On average, only about 15% of video game profits go to a developer when a game is sold. 20% goes to a retailer, 20% goes to the console maker, 15% goes to marketing, and the largest percentage, about 30%, goes to the publisher. That means that Double Fine would have had to sell approximately 370,707 copies of their game at $60 dollars a pop to make the 3.3-million-dollar funding they’ve received through Kickstarter.

As it stands, only a fifteen-dollar donation guaranteed you a copy of the game, and only 87,142 backers pledged any money at all. But Double Fine will still be able to make more profits after this game is complete by selling it to people who haven’t donated. We pay less money, Double Fine gets more money, and the only people who appear to be suffering from this are publishers and investors that aren’t involved in the project at all. Not only that, but these projects seem to be starting a trend of perpetuating the funding as well.

Don’t Lose Hope in Publishers

Kickstarter launch
Keep your head up in the publishing world.

That’s not to say that publishers are all bad. Even Double Fine has said that they are an integral part of the game development process. This is also not to say that publishers have been made obsolete. There will always be the big blockbusters like Call of Duty that will come out through the powerful support of Activision. However, Kickstarter has allowed indie developers to democratize the process. Instead of listening to publisher opinions on what will and will not sell, the consumers can voice their opinions directly with their money.

Departing Thoughts

It’s possible that the game publishing landscape might change completely in the next twenty years. Publishers may become further and further detached from the process until nearly all game development projects are independently funded. Or perhaps the studios that succeed with Kickstarter projects will move on to

become publishers themselves, allowing new small-time video game projects to get started. The key here is diversity. By introducing a new way to fund video game projects, we are allowing brand new ideas a chance to succeed.

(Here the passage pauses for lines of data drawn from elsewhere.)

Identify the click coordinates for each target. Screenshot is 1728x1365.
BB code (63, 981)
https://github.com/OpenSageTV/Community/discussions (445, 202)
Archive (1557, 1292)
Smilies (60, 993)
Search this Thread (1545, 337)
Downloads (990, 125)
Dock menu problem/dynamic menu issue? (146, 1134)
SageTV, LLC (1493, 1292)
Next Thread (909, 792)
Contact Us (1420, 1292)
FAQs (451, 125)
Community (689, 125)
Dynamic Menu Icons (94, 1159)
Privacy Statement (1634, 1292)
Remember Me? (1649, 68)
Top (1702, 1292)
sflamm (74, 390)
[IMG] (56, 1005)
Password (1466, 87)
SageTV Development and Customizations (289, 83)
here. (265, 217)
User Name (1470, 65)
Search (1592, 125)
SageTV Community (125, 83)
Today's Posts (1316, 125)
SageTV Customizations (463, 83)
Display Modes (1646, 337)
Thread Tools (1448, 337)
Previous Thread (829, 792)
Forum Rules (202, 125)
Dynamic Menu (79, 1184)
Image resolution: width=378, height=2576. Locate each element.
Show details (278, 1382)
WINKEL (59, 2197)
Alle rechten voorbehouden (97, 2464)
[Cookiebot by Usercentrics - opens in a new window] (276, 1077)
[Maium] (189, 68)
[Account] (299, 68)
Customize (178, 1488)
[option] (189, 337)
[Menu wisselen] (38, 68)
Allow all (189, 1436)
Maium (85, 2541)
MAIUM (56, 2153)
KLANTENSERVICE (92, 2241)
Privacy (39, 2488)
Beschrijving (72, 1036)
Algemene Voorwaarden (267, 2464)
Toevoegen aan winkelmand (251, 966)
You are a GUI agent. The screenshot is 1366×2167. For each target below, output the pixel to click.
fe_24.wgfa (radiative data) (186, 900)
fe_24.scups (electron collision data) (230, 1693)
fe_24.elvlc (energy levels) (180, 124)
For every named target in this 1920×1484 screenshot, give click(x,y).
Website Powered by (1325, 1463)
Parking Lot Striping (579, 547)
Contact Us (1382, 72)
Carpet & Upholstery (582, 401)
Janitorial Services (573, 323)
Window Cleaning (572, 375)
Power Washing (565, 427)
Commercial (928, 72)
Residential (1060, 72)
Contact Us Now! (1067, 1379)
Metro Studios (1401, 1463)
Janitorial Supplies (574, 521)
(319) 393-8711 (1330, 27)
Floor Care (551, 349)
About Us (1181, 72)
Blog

In conclusion, public funding will actually cause the videogame market to evolve. New developers will come forth with new ideas about new types of gameplays that we may not even have thought of yet. The definition of what the public “likes” will be totally changed as the public can speak for themselves with their hard-earned money. Though publishers will always exist, Kickstarter and other publicly funded projects represent a bright alternative that will diversify our choice in games for the better in years to come.